The charcoal community has compiled the Global Charcoal Database (GCD; www.ncdc.noaa.gov/paleo/impd/gcd.html) to create regional reconstructions and analyses of fire activity during specific time slices. Charcoal records can offer detailed local information that is often used to produce fire danger indices or to aid in land management. There are extensive charcoal records covering North America, the Mediterranean, and Australia, while other areas such as central Russia and Africa have sparse records, due in part to the lack of lakes with suitable sediments. The growing collaboration among researchers who study the impacts of fire and climate over regional scales will allow for the inclusion of charcoal records from larger lakes, permitting a more detailed understanding of fire history, particularly in data-sparse regions.

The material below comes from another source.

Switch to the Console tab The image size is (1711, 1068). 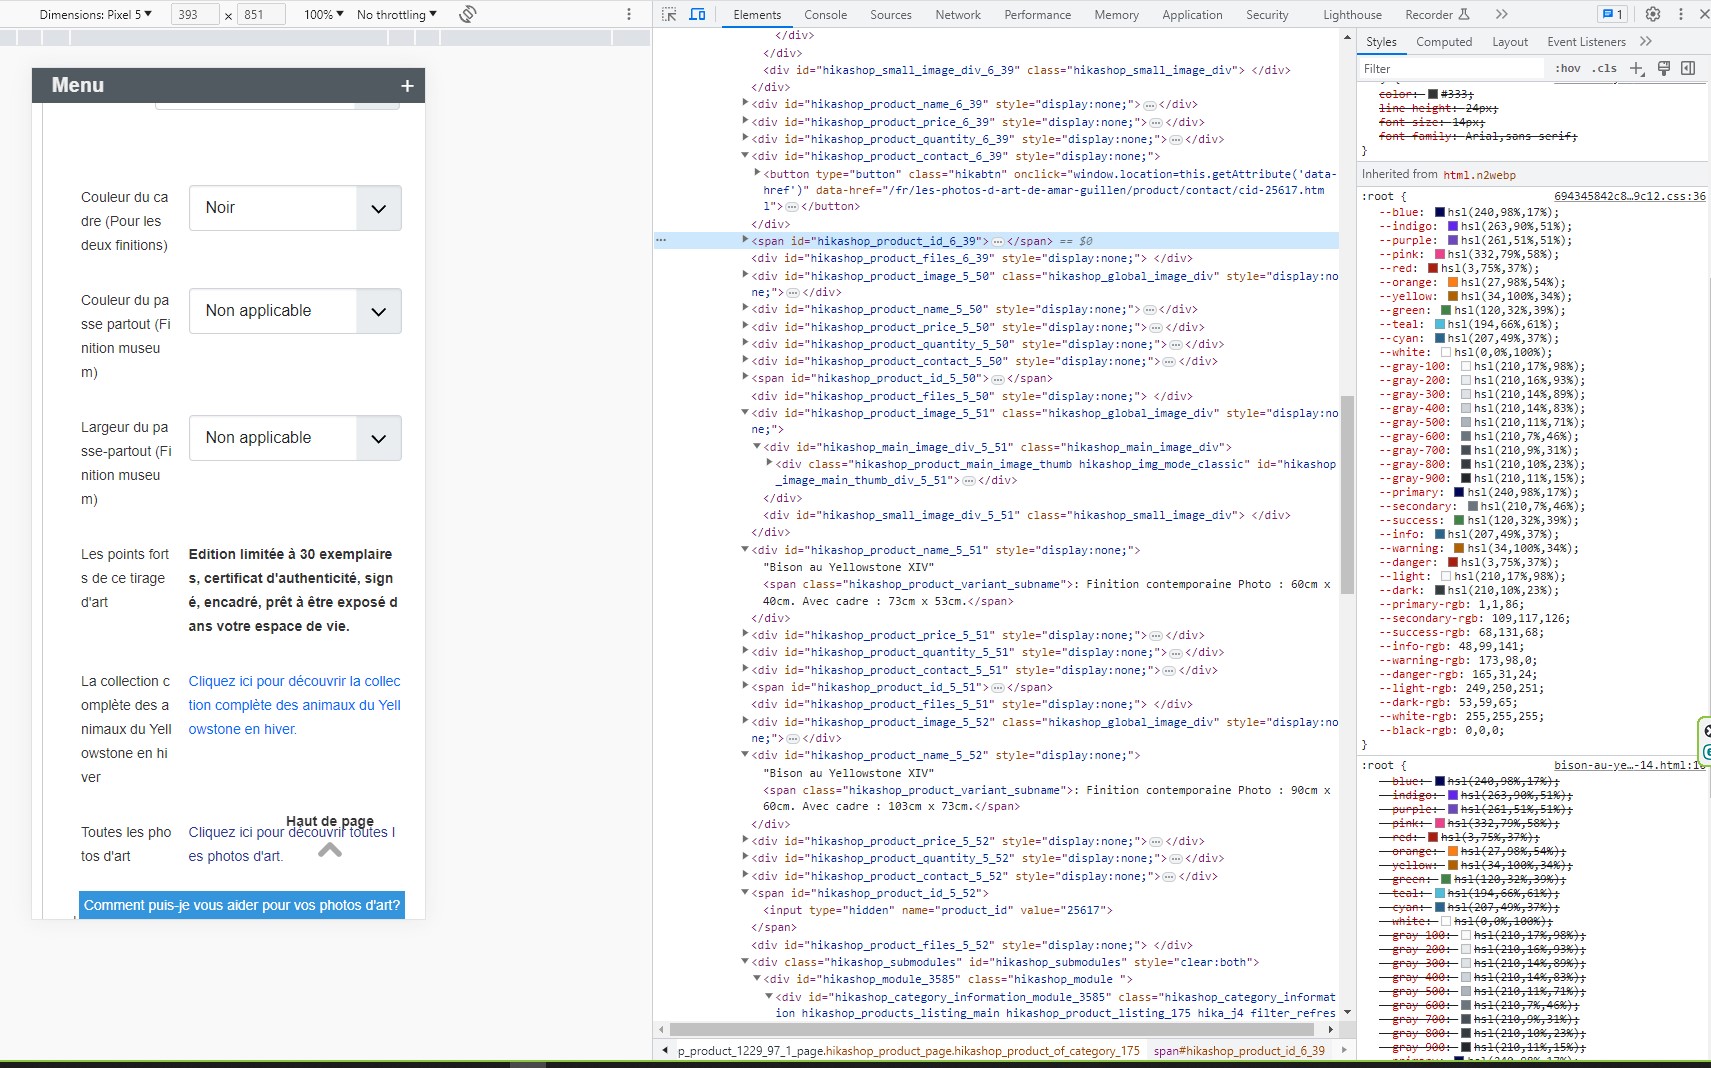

Ice core reconstructions of past fire activity complement charcoal studies because multiple parameters can be used to distinguish between fires from biomass fuel sources and those from fossil fuel emissions. Biomass burning tracers in ice cores with atmospheric residence times ranging from days to weeks include black carbon, elemental carbon, particulate organic carbon, monosaccharide anhydrides such as levoglucosan, organic acids, ammonium, nitrate and potassium, polycyclic aromatic hydrocarbons, and charcoal. Markers with an atmospheric residence time ranging from months to years tend to be hemispheric to global in scope. These ice core markers include carbon monoxide, δ18O of carbon monoxide, δ13C of methane, and non-methane hydrocarbons. The variety of tracers in ice cores allows the researcher to select markers based on a particular research goal, such as the production of high-resolution measurements or the unambiguous determination of past vegetation fires. Such reconstructions are steadily increasing, as new techniques demand smaller sample sizes. However, the multitude of ice core proxies and the novelty of many of these techniques currently create challenges for standardizing records into a compilation similar to the GCD.
Fire models are able to simulate fire-related processes at multiple spatial and temporal scales. Applied to past climates, the current generation of Earth System models is capable of providing regional reconstructions of changes in fuel load and moisture, biomass and burned area, and charcoal deposition. Atmospheric transport models are routinely used to estimate backward trajectories of aerosol particles and trace gases and to identify source and sink regions. Future work includes simulating the transport of tropospheric ozone or tracers such as organic biomarkers and black carbon, as well as a detailed comparison of simulated changes in burned area with charcoal and ice core proxies.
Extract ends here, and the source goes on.